From the perspective of the verifier, this means the following steps are involved when accepting a new QUIC connection:
- Parse the X.509 certificate (DER serialization over various complex ASN.1 data structures)
- Verify the certificate chain (signature verification)
- Extract the Ed25519 public key of the peer
- Verify the “CertificateVerify” proof
Raw Public Keys
RFC 7250 introduces a second certificate type: Raw Public Keys (RPKs)
RPKs consist of a minimal ASN.1/DER prefix followed by a copy of the serialized public key.
The new verifier steps then become:
- Negotiate RPK support via the CertificateType extension
- Parse the RPK ASN.1 prefix
- Verify the “CertificateVerify” proof
Not only is this mechanism much simpler; It also decreases the maximum byte count of a TLS handshake.
Unfortunately, support for RPKs is sparse.
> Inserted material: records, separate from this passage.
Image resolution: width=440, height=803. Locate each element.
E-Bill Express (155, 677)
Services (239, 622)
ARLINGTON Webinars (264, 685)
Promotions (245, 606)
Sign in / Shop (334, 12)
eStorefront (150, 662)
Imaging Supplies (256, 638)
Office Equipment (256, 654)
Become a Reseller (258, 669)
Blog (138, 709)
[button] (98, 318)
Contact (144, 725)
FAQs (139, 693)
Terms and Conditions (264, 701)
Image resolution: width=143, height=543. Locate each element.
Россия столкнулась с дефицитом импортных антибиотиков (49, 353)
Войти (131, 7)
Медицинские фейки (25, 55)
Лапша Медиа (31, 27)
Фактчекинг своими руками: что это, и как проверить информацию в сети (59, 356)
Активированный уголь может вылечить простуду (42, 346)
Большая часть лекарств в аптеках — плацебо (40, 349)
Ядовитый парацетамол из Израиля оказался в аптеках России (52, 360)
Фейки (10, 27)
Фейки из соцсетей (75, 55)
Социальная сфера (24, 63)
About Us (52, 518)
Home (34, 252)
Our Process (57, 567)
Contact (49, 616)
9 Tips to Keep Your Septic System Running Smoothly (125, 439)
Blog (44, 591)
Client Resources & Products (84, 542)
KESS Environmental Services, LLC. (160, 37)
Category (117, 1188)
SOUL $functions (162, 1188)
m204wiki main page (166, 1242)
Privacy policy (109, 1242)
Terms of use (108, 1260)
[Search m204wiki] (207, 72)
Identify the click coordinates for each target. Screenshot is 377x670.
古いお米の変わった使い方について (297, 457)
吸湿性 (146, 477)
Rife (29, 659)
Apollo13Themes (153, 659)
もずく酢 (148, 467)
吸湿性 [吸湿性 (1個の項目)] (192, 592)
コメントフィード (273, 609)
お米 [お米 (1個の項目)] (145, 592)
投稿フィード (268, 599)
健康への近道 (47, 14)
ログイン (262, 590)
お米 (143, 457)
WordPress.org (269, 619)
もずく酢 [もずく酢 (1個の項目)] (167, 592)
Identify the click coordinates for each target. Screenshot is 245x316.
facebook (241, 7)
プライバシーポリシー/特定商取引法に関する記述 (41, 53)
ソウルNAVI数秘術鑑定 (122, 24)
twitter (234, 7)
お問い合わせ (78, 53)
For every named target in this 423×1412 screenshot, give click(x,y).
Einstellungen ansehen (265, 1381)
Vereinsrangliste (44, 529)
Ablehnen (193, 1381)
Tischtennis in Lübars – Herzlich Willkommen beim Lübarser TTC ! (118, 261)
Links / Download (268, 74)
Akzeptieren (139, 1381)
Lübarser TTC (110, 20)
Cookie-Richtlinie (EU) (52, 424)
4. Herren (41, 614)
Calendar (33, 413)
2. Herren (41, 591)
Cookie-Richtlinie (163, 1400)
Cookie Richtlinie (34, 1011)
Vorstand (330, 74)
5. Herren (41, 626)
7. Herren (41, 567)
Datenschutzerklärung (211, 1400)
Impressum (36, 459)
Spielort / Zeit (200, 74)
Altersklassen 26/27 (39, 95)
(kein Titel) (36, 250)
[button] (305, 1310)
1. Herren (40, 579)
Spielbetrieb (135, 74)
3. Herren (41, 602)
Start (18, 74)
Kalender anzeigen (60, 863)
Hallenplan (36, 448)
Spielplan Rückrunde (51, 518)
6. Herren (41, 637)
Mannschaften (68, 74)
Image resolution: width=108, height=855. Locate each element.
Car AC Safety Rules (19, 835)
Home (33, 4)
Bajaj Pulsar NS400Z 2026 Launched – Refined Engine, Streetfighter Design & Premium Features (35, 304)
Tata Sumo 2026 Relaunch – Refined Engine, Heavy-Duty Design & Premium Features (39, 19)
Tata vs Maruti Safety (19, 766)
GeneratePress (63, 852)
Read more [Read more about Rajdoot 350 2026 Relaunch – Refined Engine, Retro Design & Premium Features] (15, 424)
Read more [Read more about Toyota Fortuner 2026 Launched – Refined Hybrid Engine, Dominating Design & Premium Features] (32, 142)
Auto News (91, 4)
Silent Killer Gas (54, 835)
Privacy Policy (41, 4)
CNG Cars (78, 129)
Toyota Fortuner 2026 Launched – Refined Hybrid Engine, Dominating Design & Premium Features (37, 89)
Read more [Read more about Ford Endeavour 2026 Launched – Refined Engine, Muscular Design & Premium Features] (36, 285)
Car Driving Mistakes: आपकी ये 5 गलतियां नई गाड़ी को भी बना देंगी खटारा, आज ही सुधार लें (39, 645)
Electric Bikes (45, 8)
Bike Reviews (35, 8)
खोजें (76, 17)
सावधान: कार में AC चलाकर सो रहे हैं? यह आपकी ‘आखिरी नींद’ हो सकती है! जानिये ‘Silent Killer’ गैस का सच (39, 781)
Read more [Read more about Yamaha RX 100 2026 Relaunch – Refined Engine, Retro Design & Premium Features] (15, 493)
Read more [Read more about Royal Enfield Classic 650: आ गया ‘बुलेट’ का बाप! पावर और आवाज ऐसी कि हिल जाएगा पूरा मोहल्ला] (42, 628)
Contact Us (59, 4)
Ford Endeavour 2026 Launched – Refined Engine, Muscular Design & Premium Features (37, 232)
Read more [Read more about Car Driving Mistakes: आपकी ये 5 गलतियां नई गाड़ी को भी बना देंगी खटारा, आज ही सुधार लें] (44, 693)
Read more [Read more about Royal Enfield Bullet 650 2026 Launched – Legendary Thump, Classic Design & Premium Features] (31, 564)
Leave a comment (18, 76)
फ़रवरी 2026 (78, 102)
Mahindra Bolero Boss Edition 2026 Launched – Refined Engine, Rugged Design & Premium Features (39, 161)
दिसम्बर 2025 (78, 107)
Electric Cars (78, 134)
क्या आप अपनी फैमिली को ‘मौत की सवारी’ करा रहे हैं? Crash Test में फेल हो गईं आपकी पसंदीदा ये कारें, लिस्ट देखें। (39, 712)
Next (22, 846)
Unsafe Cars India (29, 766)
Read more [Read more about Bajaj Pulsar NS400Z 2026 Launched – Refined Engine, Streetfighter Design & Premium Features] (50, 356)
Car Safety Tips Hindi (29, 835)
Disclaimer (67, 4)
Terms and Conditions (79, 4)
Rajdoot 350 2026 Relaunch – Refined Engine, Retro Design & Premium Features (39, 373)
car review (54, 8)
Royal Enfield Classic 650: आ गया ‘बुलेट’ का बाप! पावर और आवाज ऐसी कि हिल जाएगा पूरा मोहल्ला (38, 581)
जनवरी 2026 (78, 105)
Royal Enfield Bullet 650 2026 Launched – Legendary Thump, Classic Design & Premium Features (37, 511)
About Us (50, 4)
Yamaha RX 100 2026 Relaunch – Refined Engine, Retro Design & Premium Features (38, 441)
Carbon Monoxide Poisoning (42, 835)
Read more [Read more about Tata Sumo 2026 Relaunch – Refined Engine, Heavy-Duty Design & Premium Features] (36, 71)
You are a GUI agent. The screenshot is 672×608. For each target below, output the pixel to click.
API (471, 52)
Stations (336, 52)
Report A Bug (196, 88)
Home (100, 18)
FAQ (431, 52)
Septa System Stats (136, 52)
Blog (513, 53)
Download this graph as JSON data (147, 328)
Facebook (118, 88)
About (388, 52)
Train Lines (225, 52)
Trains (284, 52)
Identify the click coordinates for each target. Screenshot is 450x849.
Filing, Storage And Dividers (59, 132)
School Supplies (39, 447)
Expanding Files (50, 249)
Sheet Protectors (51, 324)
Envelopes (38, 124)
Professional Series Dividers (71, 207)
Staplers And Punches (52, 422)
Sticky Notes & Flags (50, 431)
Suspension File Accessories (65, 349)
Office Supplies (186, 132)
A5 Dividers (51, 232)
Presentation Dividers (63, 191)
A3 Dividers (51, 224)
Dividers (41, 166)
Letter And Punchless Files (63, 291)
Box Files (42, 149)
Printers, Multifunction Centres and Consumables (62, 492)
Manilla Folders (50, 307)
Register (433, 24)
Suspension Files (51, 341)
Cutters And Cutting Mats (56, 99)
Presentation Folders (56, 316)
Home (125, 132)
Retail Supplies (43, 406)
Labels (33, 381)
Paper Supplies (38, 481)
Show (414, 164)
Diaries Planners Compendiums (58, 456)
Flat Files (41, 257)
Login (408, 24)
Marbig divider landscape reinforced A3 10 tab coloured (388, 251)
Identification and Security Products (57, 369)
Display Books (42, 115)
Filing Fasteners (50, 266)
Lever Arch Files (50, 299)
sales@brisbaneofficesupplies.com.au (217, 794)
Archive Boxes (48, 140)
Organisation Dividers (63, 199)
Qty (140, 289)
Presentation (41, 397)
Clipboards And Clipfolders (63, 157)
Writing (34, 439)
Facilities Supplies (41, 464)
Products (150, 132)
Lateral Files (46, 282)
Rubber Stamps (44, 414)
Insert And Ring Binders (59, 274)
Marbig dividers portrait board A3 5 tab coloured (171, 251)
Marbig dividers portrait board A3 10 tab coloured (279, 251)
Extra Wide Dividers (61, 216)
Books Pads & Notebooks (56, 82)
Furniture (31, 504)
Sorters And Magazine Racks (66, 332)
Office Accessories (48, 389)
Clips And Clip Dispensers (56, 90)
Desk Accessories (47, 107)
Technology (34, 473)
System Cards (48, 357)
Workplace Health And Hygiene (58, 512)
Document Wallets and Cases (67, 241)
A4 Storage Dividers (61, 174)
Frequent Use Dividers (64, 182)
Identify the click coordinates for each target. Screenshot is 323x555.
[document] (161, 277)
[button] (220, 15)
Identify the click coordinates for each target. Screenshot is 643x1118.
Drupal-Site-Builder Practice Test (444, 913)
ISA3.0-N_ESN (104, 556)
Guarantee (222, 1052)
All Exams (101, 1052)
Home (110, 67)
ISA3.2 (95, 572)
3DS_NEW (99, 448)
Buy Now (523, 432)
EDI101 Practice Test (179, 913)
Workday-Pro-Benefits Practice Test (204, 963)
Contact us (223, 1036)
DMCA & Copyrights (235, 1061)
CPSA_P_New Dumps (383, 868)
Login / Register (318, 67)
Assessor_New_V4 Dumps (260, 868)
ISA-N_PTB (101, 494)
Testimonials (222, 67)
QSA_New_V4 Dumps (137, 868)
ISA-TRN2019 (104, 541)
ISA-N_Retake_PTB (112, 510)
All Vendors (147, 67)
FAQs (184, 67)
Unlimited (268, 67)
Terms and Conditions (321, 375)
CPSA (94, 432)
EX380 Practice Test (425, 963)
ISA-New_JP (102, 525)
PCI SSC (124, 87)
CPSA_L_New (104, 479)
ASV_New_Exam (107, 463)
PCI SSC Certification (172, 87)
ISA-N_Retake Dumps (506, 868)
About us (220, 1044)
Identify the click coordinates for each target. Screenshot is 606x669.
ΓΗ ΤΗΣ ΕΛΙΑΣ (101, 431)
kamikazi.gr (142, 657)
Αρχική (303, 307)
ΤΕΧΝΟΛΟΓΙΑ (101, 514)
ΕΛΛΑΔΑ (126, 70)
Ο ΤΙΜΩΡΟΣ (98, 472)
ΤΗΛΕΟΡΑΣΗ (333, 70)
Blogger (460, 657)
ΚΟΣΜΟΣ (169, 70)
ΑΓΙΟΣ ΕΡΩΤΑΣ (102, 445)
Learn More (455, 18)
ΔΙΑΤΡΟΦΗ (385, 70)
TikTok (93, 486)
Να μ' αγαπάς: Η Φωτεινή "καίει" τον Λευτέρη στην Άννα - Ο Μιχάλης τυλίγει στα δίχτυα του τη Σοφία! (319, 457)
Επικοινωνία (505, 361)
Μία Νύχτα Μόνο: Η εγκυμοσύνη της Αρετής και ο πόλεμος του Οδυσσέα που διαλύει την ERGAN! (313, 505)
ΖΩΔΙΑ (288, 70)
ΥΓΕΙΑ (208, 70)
It is currently not supported by stable releases of OpenSSL, GnuTLS, quictls, rustls, nor the Go standard library. OpenSSL and GnuTLS both provide experimental support. My attempt to use an Ed25519 RPK with GnuTLS failed for unknown reasons.
If time permits, I would like to contribute RFC 7250 support to the Go standard library and rustls. I would greatly appreciate any help with this task.
Finally, an update on fd_tls:
fd_tls is currently able to correctly derive TLS 1.3 decryption keys up to the handshake level when speaking to OpenSSL. So far, my experience with implementing TLS 1.3 has been quite pleasant. There are no obvious blockers to completing self-hosted QUIC-TLS support; it is simply a matter of time. I am currently working on additional TLS extension types and the Certificate/CertificateVerify message types.
Whether we’ll use fd_tls in production is unclear. Certainly, before attempting to do so, fd_tls needs to pass tlsfuzzer torture and various other conformance tests.
I hope this post was informative and I’m looking forward to continue discussion on Solana’s network protocols.